Pruett stated that when Blassingame brought her the doctor’s excuse a week after his last day at work, he did not say anything to her about it.  Rather, he walked in, gave her the note, and walked out.  This doctor’s excuse does not specify that Blassingame injured his back at work. 

In addition, Blassingame had sustained a back injury in the past.  Pilgrim testified he was aware of Blassingame’s back problems and that he knew Blassingame was taking Vioxx before his termination.  He also stated that Blassingame had requested a medication called Back Well in the past. 

The circuit court held: 

[T]he contradictory testimony of [Blassingame’s] supervisor is not sufficient to overcome the direct testimony of [Blassingame] that he advised his supervisor of his work related injury, the corroborating testimony of Clarence Thomason, medical evidence from the same day of the accident and later which shows that the Claimant reported a work related injury, and Dr. Floyd’s note and work excuse provided to the employer a few days after the accident. 

In making this finding, the circuit court improperly weighed the evidence.  The question in reviewing an appeal from the Appellate Panel is not whether there is substantial evidence to support the appealing party’s position, but whether there is substantial evidence to support the decision of the Appellate Panel.  See Sharpe v. Case Produce, Inc. 336 S.C. 154, 161, 519 S.E.2d 102, 106 (1999) (finding that although there was evidence from which the Commission could have found the other way, there was also clearly evidence which would allow reasonable minds to reach the conclusion it reached, and thus the Court of Appeals erred in reversing the circuit court’s affirmance of the Commission’s decision).  We find substantial evidence does exist in this case to support the Appellate Panel’s decision that Blassingame failed to properly notify the Employer of his injury. 

Pruett and Pilgrim both testified that while Blassingame complained of back pain, he did not inform them that he had been injured while working.  They stated his request to leave was not unusual given his history of leaving work early.  Furthermore, they were aware that in the past Blassingame had some back problems for which he had taken Vioxx and requested additional medication from the Employer.  Considering these facts, the Appellate Panel could reasonably conclude that the doctor’s excuse, which did not specify Blassingame had sustained a work-related injury, was not enough to put the Employer on notice of a potential workers’ compensation claim. 

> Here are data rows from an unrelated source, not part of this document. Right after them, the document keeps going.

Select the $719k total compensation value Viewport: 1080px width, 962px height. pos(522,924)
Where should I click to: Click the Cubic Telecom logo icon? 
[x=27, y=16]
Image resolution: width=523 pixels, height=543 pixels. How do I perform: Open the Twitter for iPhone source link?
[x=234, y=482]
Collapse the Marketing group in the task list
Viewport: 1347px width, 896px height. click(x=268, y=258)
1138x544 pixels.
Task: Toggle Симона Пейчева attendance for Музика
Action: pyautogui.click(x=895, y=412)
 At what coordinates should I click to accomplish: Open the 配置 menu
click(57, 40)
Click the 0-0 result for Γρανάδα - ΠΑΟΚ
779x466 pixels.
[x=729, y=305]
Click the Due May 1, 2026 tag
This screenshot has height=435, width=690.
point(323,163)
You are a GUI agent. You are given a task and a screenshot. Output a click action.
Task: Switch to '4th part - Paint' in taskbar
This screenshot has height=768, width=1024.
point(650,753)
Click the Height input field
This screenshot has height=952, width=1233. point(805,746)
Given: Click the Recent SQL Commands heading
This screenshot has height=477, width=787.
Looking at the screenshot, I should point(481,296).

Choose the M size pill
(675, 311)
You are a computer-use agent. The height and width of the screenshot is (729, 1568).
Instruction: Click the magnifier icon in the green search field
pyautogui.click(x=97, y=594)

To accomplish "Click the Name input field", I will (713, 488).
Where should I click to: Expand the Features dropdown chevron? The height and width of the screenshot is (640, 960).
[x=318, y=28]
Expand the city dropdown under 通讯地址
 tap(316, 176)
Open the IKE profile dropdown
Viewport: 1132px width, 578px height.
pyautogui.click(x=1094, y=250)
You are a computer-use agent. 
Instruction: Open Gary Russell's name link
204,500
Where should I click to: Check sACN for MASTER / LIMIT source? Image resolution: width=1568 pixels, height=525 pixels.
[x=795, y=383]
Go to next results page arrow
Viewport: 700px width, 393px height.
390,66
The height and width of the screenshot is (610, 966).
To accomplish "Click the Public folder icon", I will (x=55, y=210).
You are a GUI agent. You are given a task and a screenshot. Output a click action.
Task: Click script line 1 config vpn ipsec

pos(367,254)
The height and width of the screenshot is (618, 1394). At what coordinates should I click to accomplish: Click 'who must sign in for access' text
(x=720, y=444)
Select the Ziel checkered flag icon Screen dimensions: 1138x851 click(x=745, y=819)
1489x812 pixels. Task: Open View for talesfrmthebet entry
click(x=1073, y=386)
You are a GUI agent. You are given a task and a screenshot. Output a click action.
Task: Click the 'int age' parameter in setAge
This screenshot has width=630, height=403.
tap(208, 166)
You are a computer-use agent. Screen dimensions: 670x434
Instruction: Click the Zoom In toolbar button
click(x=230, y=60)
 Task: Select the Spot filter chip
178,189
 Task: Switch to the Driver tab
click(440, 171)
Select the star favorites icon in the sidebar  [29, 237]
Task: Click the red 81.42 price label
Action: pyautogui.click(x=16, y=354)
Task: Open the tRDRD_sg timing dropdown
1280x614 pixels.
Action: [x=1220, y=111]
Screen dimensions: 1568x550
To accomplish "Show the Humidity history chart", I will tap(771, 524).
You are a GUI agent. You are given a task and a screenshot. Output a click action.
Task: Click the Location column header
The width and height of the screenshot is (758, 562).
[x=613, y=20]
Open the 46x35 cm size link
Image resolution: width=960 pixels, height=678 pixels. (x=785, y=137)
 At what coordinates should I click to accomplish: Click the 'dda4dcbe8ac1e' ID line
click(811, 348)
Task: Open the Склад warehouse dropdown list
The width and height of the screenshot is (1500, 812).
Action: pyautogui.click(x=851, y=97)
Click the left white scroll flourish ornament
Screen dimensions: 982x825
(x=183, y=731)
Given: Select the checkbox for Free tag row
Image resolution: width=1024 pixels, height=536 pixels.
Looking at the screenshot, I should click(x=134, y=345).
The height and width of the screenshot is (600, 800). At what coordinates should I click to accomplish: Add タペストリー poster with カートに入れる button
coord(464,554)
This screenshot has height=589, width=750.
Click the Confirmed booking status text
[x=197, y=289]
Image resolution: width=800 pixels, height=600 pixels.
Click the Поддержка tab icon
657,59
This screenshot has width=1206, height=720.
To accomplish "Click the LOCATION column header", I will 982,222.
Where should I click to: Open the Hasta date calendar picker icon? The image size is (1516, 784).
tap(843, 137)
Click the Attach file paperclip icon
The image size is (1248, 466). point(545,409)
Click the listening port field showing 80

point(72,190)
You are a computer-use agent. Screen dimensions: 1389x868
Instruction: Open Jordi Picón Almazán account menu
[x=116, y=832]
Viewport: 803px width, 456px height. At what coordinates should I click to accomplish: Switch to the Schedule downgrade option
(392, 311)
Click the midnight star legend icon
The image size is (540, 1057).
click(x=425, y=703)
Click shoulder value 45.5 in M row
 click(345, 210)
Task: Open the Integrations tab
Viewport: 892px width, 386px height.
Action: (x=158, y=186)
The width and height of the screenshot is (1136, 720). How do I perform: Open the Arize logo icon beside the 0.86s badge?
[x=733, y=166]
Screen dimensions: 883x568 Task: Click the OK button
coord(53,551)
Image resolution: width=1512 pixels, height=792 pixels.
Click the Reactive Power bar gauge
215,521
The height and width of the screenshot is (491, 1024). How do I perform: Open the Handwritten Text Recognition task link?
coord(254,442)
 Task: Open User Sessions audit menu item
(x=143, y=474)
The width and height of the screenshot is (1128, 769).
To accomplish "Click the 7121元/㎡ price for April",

In addition, we find the Appellate Panel’s determination that the Employer was prejudiced by the lack of notice is supported by substantial evidence.  Pruett and Pilgrim both testified that if Blassingame had reported a work-related injury, the Employer would have conducted an investigation.  Because of Blassingame’s failure to provide adequate notice of his injury, the Employer was not able to conduct this investigation.  We furthermore find substantial evidence to support the Appellate Panel’s decision that Blassingame failed to provide a reasonable excuse for not providing notice. 

As substantial evidence exists in the record to support the findings of the Appellate Panel, the circuit court erred in reversing the Panel’s decision.  Accordingly, the order of the circuit court is

REVERSED.

HUFF, KITTREDGE, and BEATTY, JJ., concur. 


[1] We decide this case without oral argument pursuant to Rule 215, SCACR.